Castilla y León es una de las comunidades españolas con mayor afición al consumo de este cultivo por sus bajas calorías y gran sabor

 

Intenso rojo, agua, dulzor. La sandía es una gran fruta, una fruta enorme. Y no solo por su tamaño sino por sus posibilidades. Además del sencillo consumo directo o del fácil zumo, esta fruta ha ganado terreno en platos más elaborados, uno de los más sabrosos y sorprendentes es el gazpacho con sandía tan sencillo como añadirle este jugo; fácil es también añadir a su pulpa en forma de bolitas y macerada, durante una hora en algún licor de fruta, crema chantilly y salsa de chocolate. En almíbar es poco conocida pero sabrosa y, en ensalada, da buen juego aunque acepta peor que otras frutas su preparado en caliente.

Nada mejor que una buena sandía, en especial para mayores y niños, cuando el calor aprieta y extraordinario es su aporte en los regímenes de adelgazamiento porque sacia al contener fibra y no engorda. Es la fruta que más cantidad de agua contiene; aunque sus vitaminas y sales minerales son poco relevantes, destaca más en minerales como el potasio -necesario para la transmisión y generación del impulso nervioso y para la actividad muscular normal- y el magnesio; aunque en cantidades inferiores a otras frutas.

El color rosado de su pulpa se debe a la presencia del pigmento licopeno, de ahí su aporte antioxidante. Además, la sandía tiene propiedades depurativas y es recomendable para los problemas renales o de las vías urinarias. Su contenido en fibra ayuda a limpiar los intestinos y favorece la eliminación de residuos tóxicos.
Las sandías cultivadas al aire libre florecen a finales de primavera y principios de verano, por lo que los frutos están en su punto óptimo de sazón a lo largo de todo la época estival y a principios del otoño; pero como se cultiva en invernadero, es fácil disponer de ejemplares a lo largo de todo el año.

La sandía se considera originaria de países de África tropical y su cultivo se remonta desde hace siglos a las orillas del Nilo, desde donde se extendió a numerosas regiones bañadas por el mar Mediterráneo. Los pobladores europeos fueron quienes la llevaron hasta América, donde su cultivo se extendió por todo el continente. Los grandes productores actuales son, además de España, Turquía, Grecia, Italia, China y Japón. Se tiene constancia de más de cincuenta variedades de sandía, que se clasifican en función de la forma de sus frutos, el color de la pulpa, de la piel, el peso y el período de maduración.

Como todo alimento, la sandía hay que elegirla bien. Está madura si la mancha de la cáscara que ha estado en contacto con el suelo es de color amarillo cremoso.
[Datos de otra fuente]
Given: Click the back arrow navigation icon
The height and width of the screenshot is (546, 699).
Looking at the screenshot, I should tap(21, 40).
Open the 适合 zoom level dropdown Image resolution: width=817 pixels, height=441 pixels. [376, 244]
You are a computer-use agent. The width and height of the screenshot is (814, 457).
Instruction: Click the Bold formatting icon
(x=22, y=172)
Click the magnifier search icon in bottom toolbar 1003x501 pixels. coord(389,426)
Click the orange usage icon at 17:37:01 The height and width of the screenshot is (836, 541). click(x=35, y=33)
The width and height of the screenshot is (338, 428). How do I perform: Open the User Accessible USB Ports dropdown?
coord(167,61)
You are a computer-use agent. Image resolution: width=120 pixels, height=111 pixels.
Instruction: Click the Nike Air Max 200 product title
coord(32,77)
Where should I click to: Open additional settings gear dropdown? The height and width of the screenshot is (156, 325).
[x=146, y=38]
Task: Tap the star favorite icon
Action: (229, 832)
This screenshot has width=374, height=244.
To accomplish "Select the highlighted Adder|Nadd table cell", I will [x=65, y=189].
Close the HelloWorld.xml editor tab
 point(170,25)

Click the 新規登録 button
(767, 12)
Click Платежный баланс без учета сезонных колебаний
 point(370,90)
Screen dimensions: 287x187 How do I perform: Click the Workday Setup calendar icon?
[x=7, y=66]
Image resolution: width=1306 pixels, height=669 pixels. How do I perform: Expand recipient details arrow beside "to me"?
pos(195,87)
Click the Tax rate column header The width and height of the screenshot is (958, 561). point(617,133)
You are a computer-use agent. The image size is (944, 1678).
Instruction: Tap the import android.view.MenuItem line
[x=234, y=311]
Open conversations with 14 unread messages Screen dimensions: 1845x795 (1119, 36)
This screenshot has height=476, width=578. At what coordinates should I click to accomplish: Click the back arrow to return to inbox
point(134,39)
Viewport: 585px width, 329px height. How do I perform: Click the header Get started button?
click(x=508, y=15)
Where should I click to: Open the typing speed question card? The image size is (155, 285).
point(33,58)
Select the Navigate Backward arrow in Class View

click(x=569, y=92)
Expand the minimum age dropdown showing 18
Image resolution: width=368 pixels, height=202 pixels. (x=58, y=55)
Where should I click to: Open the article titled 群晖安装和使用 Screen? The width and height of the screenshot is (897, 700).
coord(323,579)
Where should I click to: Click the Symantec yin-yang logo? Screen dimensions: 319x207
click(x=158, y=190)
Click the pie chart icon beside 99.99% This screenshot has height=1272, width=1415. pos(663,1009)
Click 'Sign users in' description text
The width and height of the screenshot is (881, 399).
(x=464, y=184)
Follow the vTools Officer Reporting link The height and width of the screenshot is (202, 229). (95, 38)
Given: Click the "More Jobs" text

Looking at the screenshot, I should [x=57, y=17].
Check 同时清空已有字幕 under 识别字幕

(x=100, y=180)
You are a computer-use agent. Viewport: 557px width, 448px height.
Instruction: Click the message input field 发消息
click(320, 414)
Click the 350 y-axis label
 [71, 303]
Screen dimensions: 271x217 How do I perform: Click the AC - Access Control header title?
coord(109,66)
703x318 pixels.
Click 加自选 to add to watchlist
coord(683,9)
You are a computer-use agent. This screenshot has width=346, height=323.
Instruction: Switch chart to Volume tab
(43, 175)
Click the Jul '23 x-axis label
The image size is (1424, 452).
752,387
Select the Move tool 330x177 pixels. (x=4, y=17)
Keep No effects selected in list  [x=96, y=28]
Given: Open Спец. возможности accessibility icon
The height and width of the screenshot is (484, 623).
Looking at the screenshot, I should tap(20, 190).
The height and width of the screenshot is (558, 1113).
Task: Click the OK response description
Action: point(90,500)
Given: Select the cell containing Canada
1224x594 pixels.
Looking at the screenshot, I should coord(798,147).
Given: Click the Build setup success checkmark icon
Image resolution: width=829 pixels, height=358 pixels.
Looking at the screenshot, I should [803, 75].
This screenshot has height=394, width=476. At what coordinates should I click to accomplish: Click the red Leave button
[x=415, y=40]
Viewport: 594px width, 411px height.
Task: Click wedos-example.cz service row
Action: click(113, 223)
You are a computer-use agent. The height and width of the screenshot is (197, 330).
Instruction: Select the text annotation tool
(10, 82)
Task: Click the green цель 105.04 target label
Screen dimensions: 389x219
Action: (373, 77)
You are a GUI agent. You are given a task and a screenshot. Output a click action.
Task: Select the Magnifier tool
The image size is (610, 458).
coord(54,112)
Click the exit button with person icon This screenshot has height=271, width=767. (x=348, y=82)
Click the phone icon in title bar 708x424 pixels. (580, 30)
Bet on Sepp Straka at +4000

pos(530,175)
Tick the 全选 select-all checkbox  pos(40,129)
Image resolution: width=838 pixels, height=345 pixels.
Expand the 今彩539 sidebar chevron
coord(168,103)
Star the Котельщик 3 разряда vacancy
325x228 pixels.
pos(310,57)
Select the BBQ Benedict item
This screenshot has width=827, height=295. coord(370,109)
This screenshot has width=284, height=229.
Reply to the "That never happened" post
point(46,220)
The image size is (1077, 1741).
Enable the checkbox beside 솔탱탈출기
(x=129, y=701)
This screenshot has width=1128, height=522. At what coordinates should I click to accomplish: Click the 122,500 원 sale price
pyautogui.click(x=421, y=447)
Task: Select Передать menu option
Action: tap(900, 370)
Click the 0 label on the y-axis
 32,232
Si es blanca o verdosa indica que ha sido cortada antes de tiempo y resultará insípida. Para que sea de buena calidad debe recolectarse cuando está totalmente madura. Debe sonar a hueco, el gesto de golpearla con los dedos o las palmas de la mano no es un capricho o un juego del consumidor avispado sino una forma real de detectar su calidad. Su superficie no ha de presentar cicatrices, quemaduras de sol, abrasiones, zonas sucias, magulladuras u otros defectos. Cuando se adquieren ya abiertas es fácil ver su aspecto y hay que buscar una carne firme y jugosa.

La sandía es una fruta que se conserva en perfecto estado durante dos semanas si se mantiene fresca y hasta tres si está en el frigorífico; pero como es muy sensible al frío no debe mantenerse a temperaturas inferiores a los 7 y 10 grados centígrados. Su gruesa corteza le permite aguantar en buenas condiciones incluso a temperatura ambiental.